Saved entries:
--*--
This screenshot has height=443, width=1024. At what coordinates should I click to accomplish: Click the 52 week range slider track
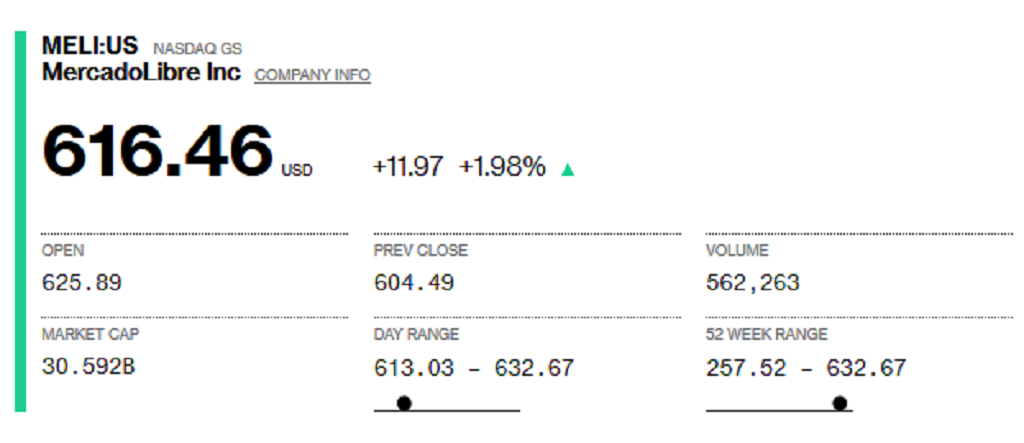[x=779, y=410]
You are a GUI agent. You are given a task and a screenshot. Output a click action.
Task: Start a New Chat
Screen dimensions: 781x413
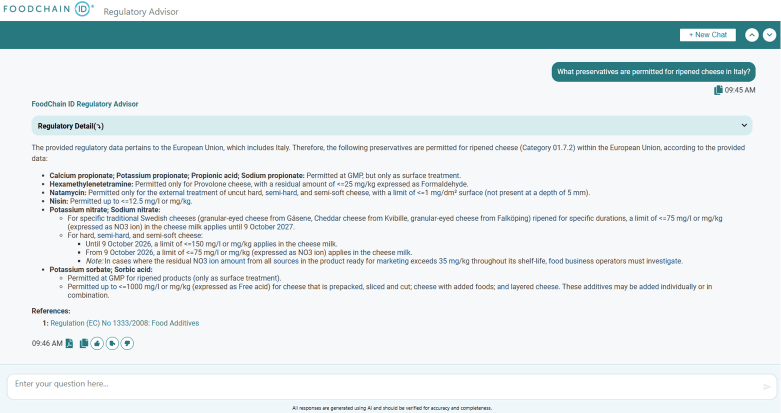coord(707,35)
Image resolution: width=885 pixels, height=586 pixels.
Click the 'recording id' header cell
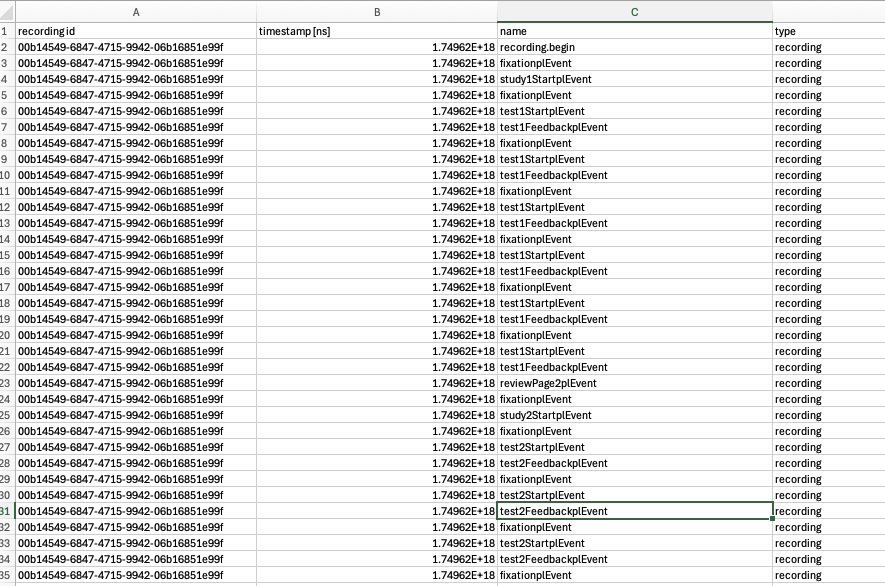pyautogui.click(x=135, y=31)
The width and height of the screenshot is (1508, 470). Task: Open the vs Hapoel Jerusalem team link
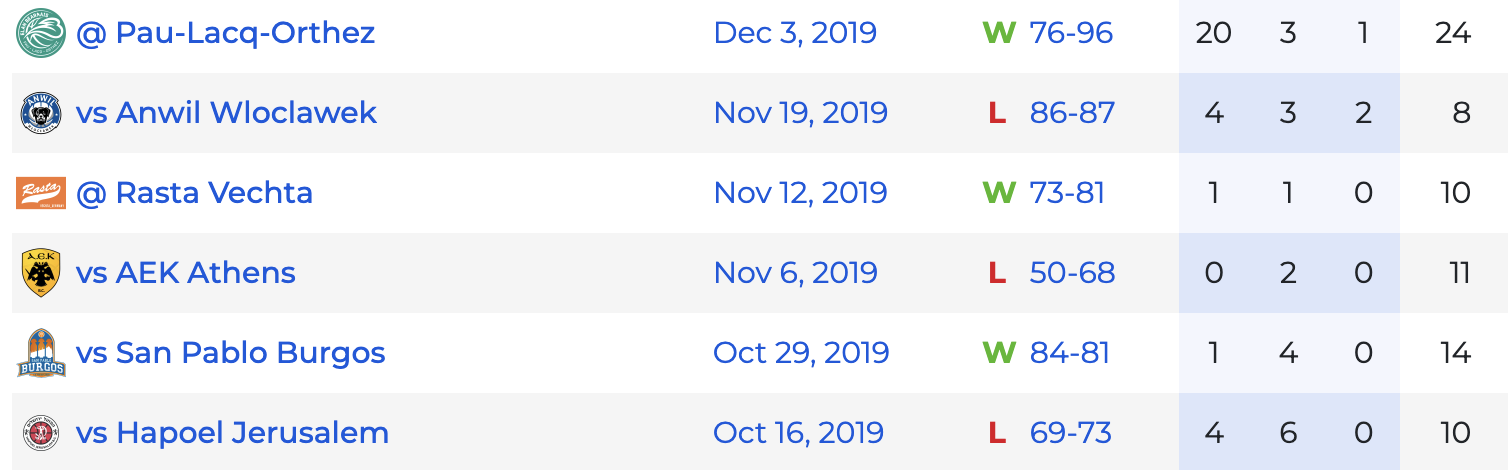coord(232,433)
--*--
**TASK GOAL**
What comes back should match the records exactly, minus any pictures.

**EXERCISE SOLUTION**
This screenshot has height=443, width=1024. At what coordinates should I click to accomplish: Click the 52 week range slider track
[x=779, y=410]
You are a GUI agent. You are given a task and a screenshot. Output a click action.
Task: Start a New Chat
Screen dimensions: 781x413
coord(707,35)
Image resolution: width=885 pixels, height=586 pixels.
Click the 'recording id' header cell
pyautogui.click(x=135, y=31)
The width and height of the screenshot is (1508, 470). Task: Open the vs Hapoel Jerusalem team link
coord(232,433)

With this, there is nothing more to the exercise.